■ WHAT IS EXPECTED ■
Would you please write out the records below exactly as they appear?
====== EXERCISE INPUTS
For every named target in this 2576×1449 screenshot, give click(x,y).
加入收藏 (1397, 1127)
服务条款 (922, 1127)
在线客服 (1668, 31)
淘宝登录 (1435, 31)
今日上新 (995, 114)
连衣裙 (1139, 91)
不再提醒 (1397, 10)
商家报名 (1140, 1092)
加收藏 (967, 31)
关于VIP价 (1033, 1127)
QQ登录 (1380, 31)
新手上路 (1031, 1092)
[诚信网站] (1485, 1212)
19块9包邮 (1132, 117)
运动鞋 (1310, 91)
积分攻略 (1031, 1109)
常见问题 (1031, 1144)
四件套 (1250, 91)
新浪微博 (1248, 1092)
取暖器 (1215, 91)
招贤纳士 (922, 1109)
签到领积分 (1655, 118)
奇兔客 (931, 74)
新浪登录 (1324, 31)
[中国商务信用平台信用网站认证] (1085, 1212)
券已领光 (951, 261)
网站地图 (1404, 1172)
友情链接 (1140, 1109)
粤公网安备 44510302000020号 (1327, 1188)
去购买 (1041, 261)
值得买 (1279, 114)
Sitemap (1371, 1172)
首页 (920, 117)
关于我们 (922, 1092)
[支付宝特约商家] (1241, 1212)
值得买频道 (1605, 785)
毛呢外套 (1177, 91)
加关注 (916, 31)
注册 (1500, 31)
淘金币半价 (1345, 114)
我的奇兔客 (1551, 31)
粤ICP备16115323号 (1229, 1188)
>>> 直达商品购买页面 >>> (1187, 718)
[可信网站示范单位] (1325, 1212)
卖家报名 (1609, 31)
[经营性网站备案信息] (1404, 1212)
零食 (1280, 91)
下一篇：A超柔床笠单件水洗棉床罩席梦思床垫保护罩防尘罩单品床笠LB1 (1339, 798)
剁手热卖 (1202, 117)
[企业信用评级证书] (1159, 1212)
============
■ RESULT BELOW ■
For every named target in this 2576×1449 screenshot, give click(x,y).
加入收藏 (1397, 1127)
服务条款 (922, 1127)
在线客服 (1668, 31)
淘宝登录 (1435, 31)
今日上新 (995, 114)
连衣裙 (1139, 91)
不再提醒 (1397, 10)
商家报名 (1140, 1092)
加收藏 (967, 31)
关于VIP价 (1033, 1127)
QQ登录 (1380, 31)
新手上路 (1031, 1092)
[诚信网站] (1485, 1212)
19块9包邮 (1132, 117)
运动鞋 (1310, 91)
积分攻略 (1031, 1109)
常见问题 (1031, 1144)
四件套 (1250, 91)
新浪微博 (1248, 1092)
取暖器 (1215, 91)
招贤纳士 (922, 1109)
签到领积分 (1655, 118)
奇兔客 (931, 74)
新浪登录 (1324, 31)
[中国商务信用平台信用网站认证] (1085, 1212)
券已领光 (951, 261)
网站地图 (1404, 1172)
友情链接 (1140, 1109)
粤公网安备 44510302000020号 (1327, 1188)
去购买 (1041, 261)
值得买 (1279, 114)
Sitemap (1371, 1172)
首页 (920, 117)
关于我们 (922, 1092)
[支付宝特约商家] (1241, 1212)
值得买频道 (1605, 785)
毛呢外套 (1177, 91)
加关注 (916, 31)
注册 (1500, 31)
淘金币半价 (1345, 114)
我的奇兔客 (1551, 31)
粤ICP备16115323号 (1229, 1188)
>>> 直达商品购买页面 >>> (1187, 718)
[可信网站示范单位] (1325, 1212)
卖家报名 (1609, 31)
[经营性网站备案信息] (1404, 1212)
零食 (1280, 91)
下一篇：A超柔床笠单件水洗棉床罩席梦思床垫保护罩防尘罩单品床笠LB1 (1339, 798)
剁手热卖 (1202, 117)
[企业信用评级证书] (1159, 1212)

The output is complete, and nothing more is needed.